A intencionalidade de criar bolas de sabão talvez seja mesmo o segredo da felicidade, Nietzsche em Assim Falava Zaratustra, escreve: “Quanto a mim, gosto da vida: borboletas e bolhas de sabão e todas as coisas que, entre os homens, se assemelham a elas, parecem conhecer mais sobre a felicidade. Vendo flutuar essas almas leves, tolas, móveis, móveis, pequenas – isso. Seduz Zaratustra a lágrimas e canções”
Nietzsche parece deter-se à semelhança de Pessoa, perante uma simplicidade do real, relegando uma certa metafísica (perdoem o palavrão) para um segundo plano, afirmando em sentido positivo a simplicidade da emoção associada ao flutuar. Filosofia à parte, a leveza da borboleta ou da bola de sabão é aos nossos olhos, simplesmente cativante. À semelhança de um beijo a bola de sabão, parece agregar num momento a inteligência racional do projeto e a emoção do sentir no presente.

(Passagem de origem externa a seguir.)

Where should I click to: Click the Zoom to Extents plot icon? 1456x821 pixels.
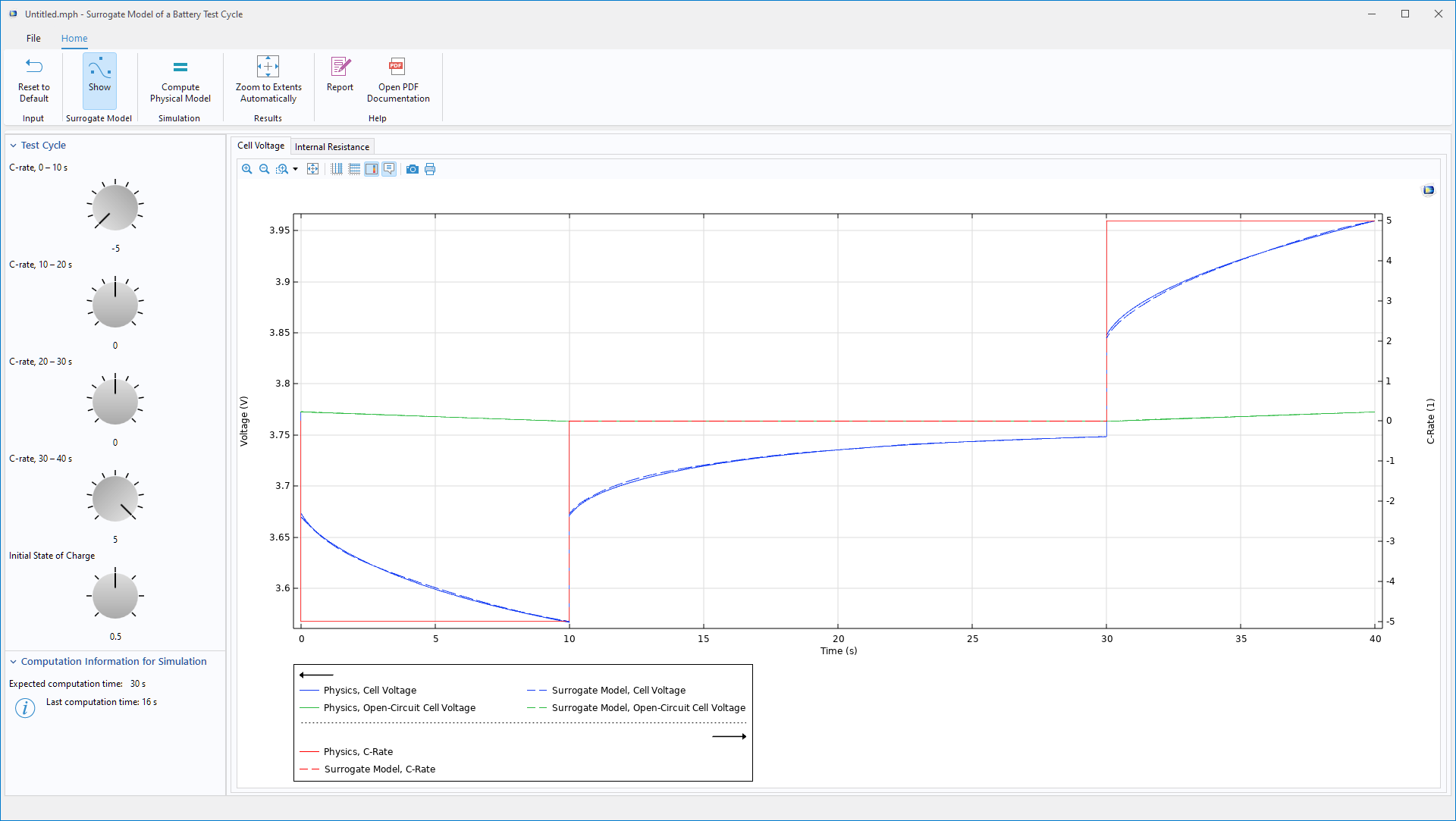pyautogui.click(x=312, y=169)
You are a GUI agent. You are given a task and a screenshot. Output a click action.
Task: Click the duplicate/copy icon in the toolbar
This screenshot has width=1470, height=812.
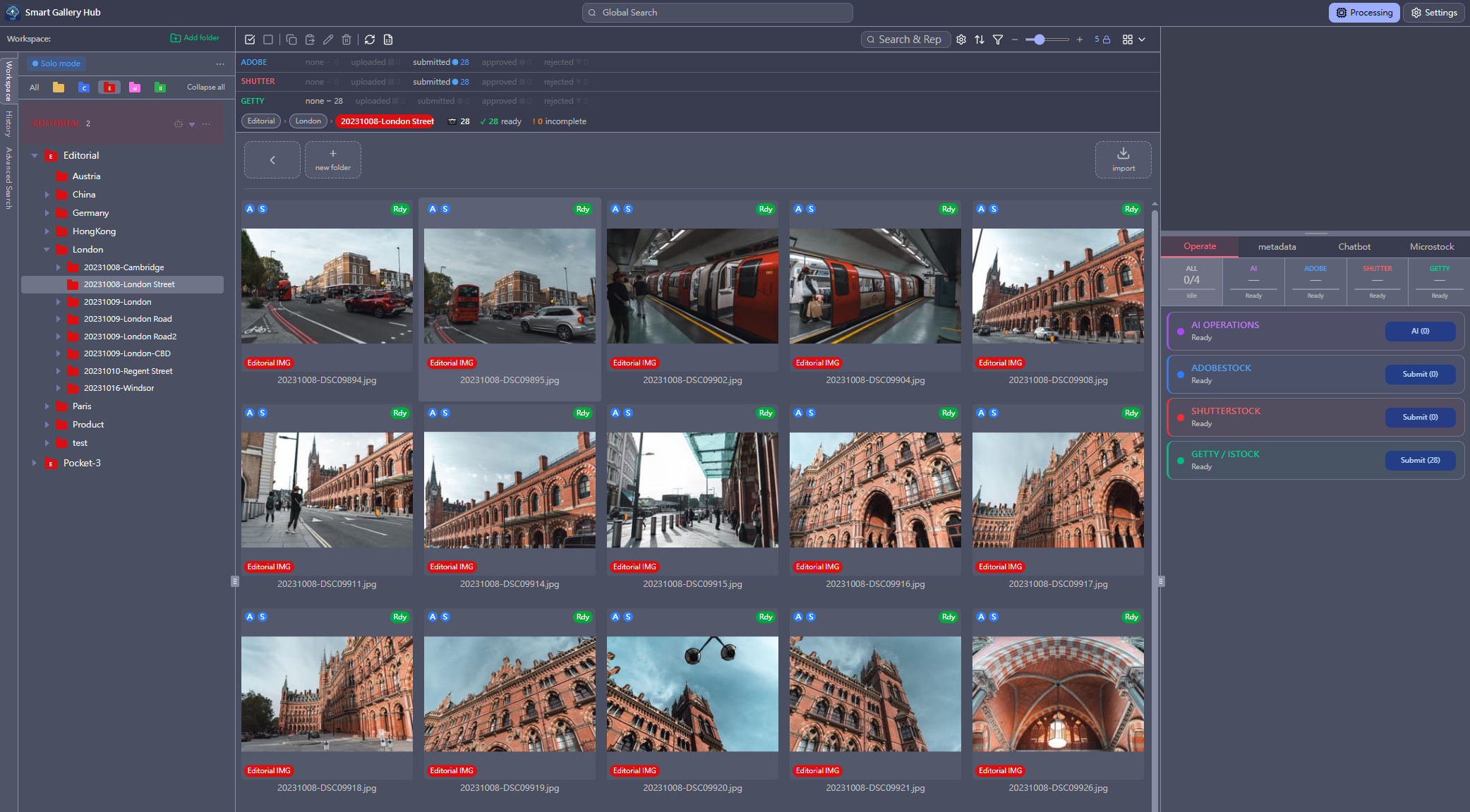[x=291, y=40]
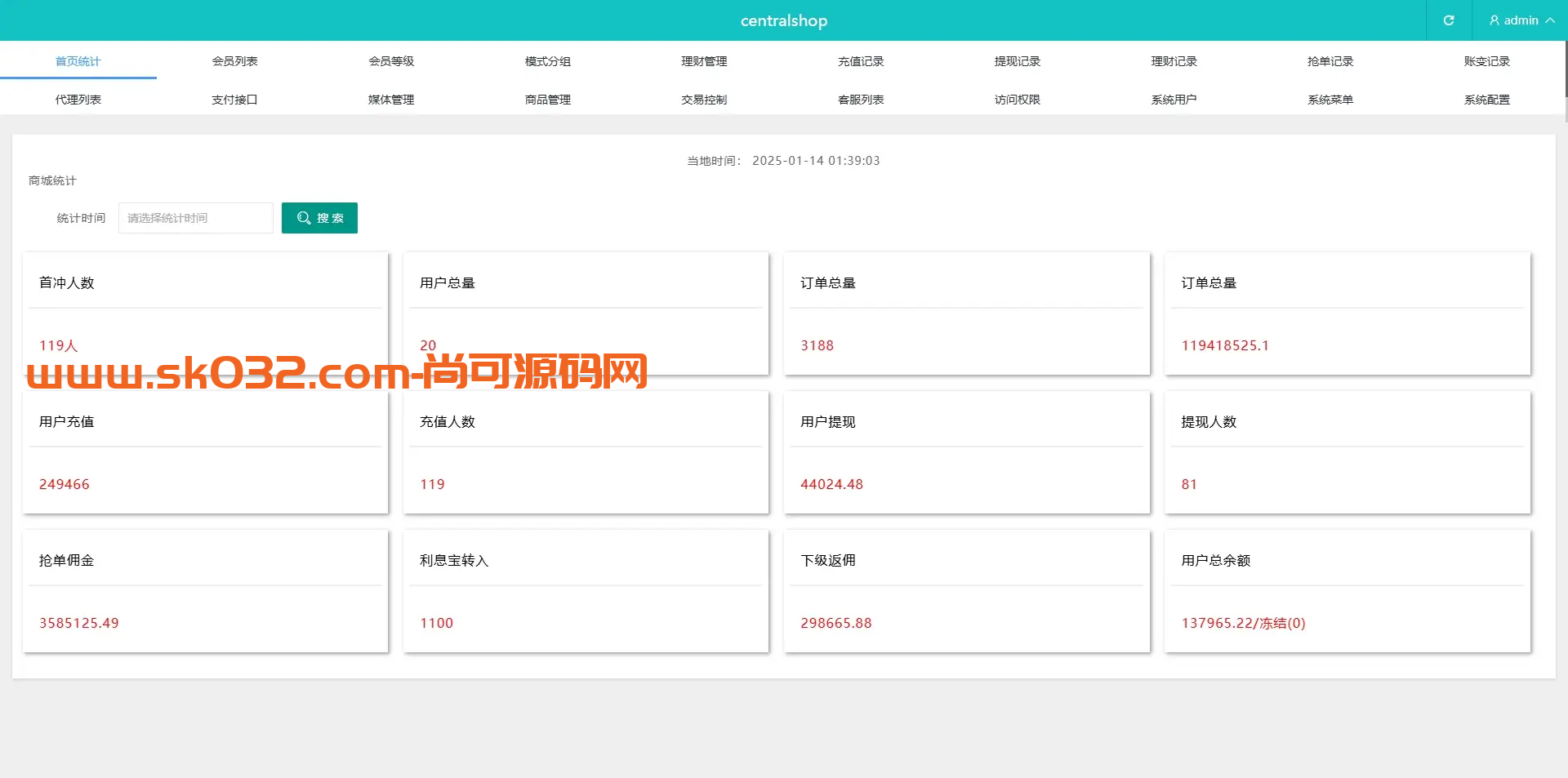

A filosofia da simplicidade esconde na verdade uma racionalidade que alimenta e construi o momento. A paixão e a sua forma etérea para se manter no tempo, tem que ser alimentadas por um processo pensado. Não podemos deixar de concluir que há uma intencionalidade por detrás da magia do romance que nos faz voar e voar repetidamente!
Um artigo de Pedro Vaz Santos, Psicólogo Clínico e Terapeuta Familiar e de Casal.